>>
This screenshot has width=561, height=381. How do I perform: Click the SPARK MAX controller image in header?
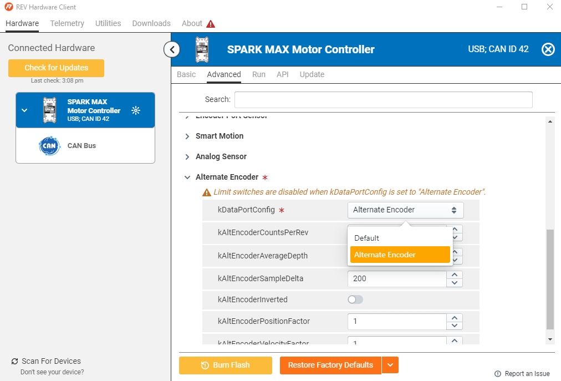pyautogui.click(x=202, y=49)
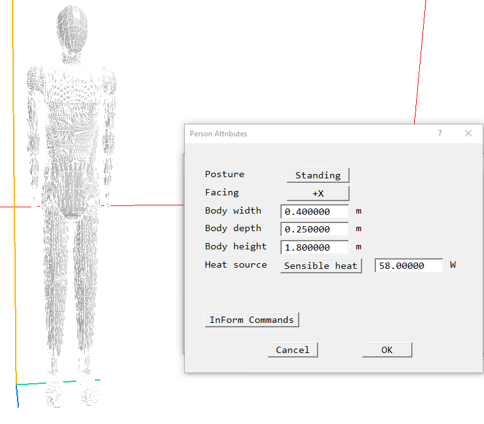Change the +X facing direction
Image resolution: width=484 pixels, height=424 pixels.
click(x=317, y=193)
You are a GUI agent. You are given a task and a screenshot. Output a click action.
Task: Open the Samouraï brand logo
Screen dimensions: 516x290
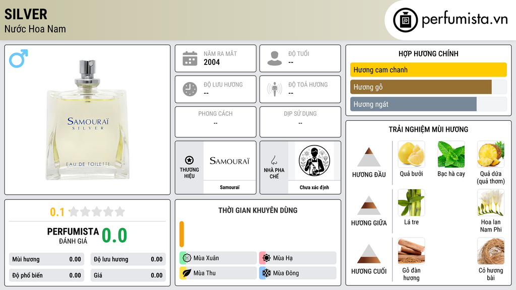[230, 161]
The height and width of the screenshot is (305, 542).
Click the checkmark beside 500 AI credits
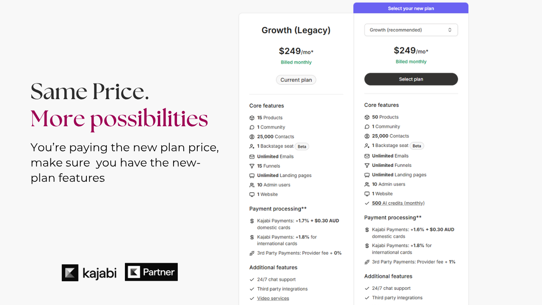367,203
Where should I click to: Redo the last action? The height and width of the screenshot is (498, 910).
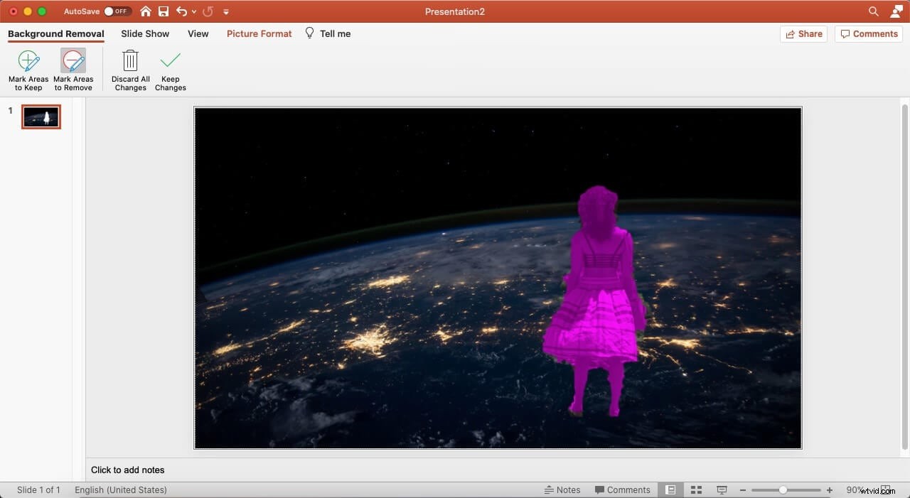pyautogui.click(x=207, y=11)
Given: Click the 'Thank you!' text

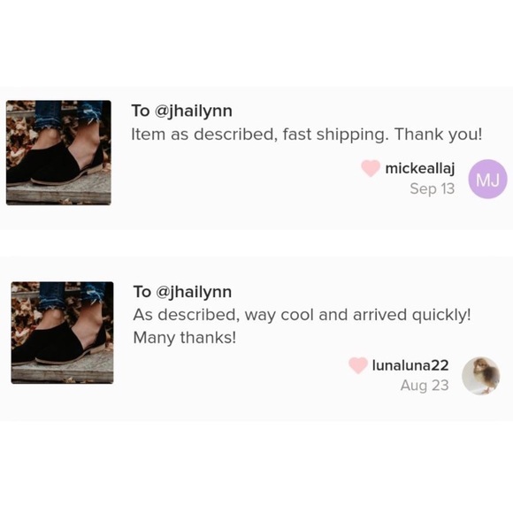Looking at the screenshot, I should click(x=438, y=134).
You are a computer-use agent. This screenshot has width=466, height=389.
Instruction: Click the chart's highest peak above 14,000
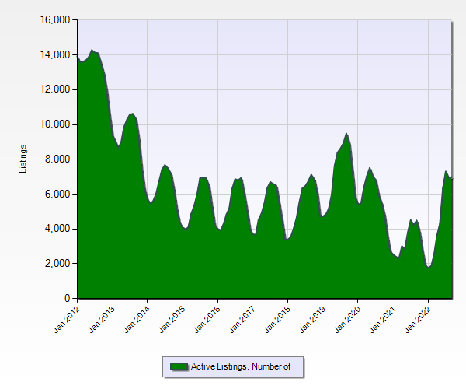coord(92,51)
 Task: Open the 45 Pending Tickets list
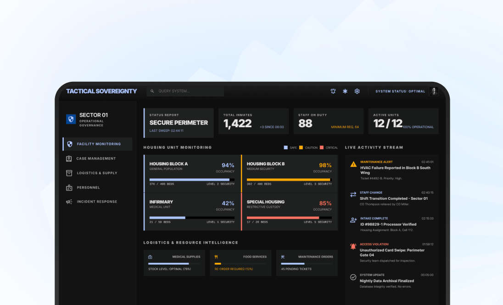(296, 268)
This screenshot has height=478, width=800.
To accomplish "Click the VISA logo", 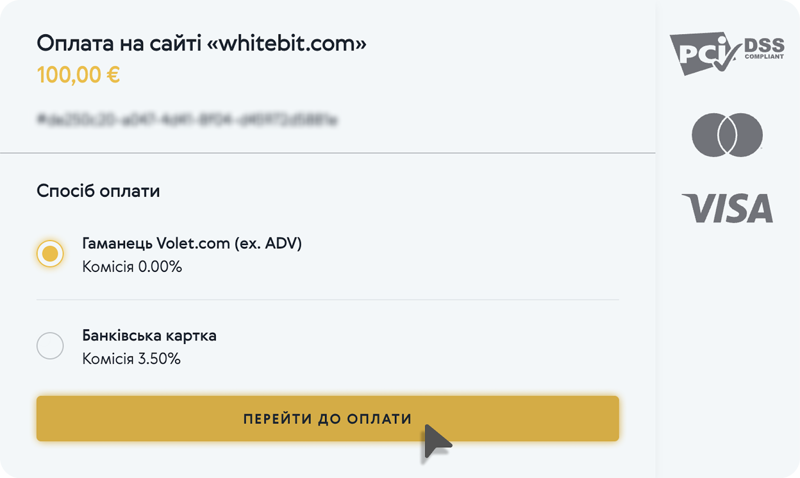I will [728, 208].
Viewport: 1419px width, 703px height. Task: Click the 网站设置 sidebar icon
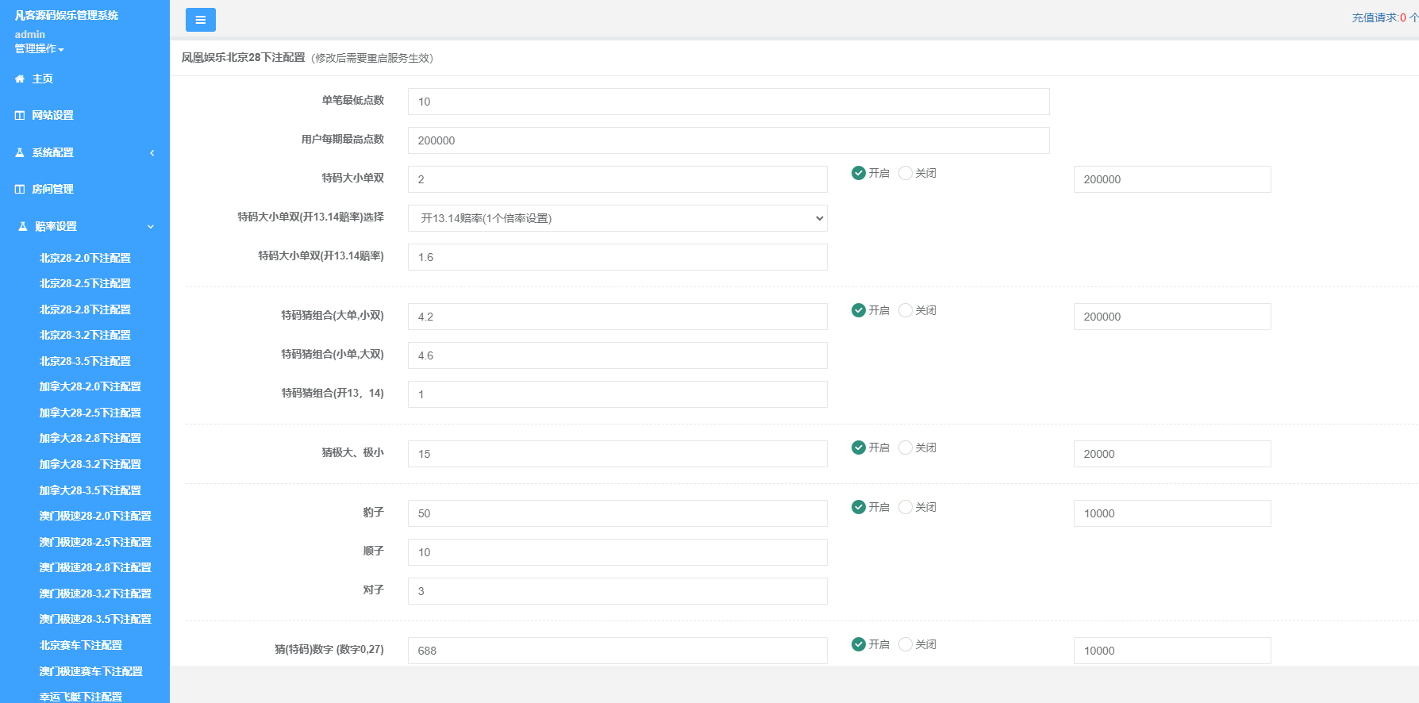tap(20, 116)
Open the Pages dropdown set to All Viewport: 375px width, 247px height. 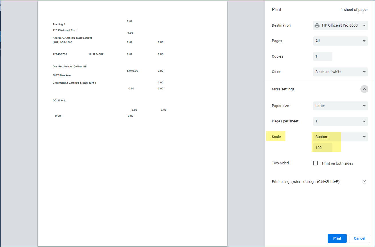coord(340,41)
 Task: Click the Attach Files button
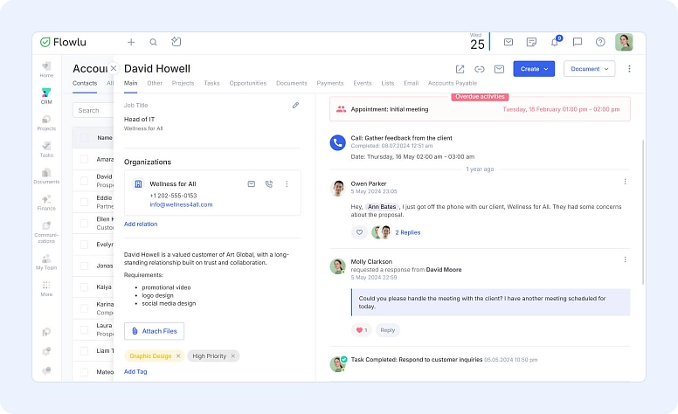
<<
§ **EXERCISE PROMPT**
Only lines holding "agent" are wanted; copy all of them from the listing.

§ **RESPONSE TO THE EXERCISE**
You are a GUI agent. You are given a task and a screenshot. Output a click action.
You are a computer-use agent. This screenshot has width=466, height=389.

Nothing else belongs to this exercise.